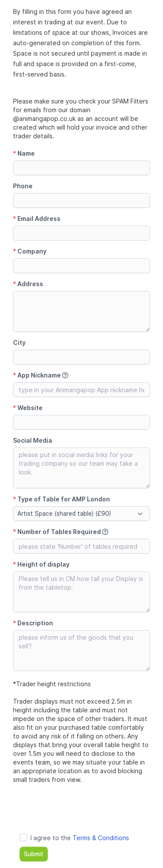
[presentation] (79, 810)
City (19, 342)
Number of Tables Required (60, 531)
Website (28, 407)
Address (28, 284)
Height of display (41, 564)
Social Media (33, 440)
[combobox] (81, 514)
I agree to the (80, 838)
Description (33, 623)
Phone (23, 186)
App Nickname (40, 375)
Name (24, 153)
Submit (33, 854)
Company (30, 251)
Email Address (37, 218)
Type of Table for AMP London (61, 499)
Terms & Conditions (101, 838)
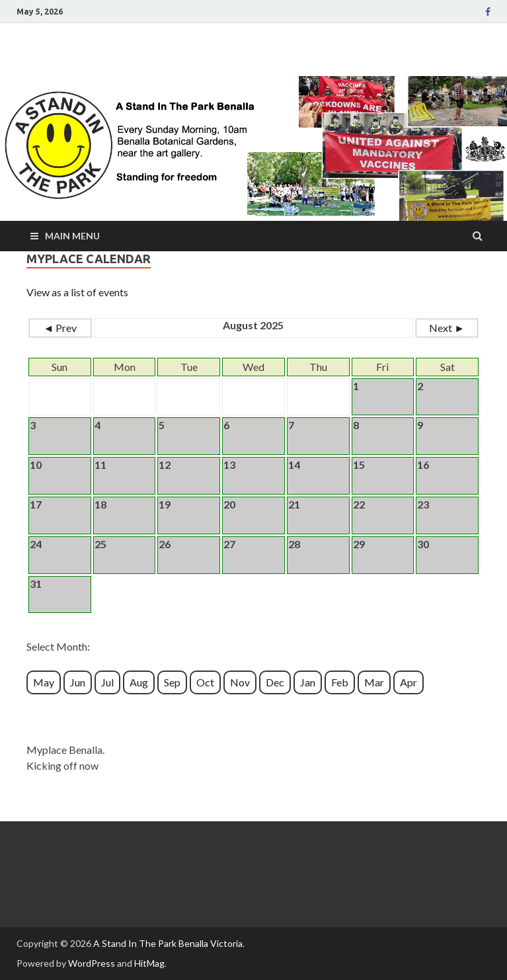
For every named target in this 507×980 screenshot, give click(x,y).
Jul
· · ·
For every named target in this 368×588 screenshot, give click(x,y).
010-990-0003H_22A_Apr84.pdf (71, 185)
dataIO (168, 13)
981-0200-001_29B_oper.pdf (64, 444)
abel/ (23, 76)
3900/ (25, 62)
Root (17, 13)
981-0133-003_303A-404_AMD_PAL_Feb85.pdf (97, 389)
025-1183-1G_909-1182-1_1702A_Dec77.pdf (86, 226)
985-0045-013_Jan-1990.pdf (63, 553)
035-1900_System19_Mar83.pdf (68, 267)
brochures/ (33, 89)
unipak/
· · ·
**Written request**
Copy, word for word, the lines of the material from the line containing "Address (28, 284)" to the line containing "Type of Table for AMP London (61, 499)", both of those lines included.

**Response below**
Address (28, 284)
Height of display (41, 564)
Social Media (33, 440)
[combobox] (81, 514)
I agree to the (80, 838)
Description (33, 623)
Phone (23, 186)
App Nickname (40, 375)
Name (24, 153)
Submit (33, 854)
Company (30, 251)
Email Address (37, 218)
Type of Table for AMP London (61, 499)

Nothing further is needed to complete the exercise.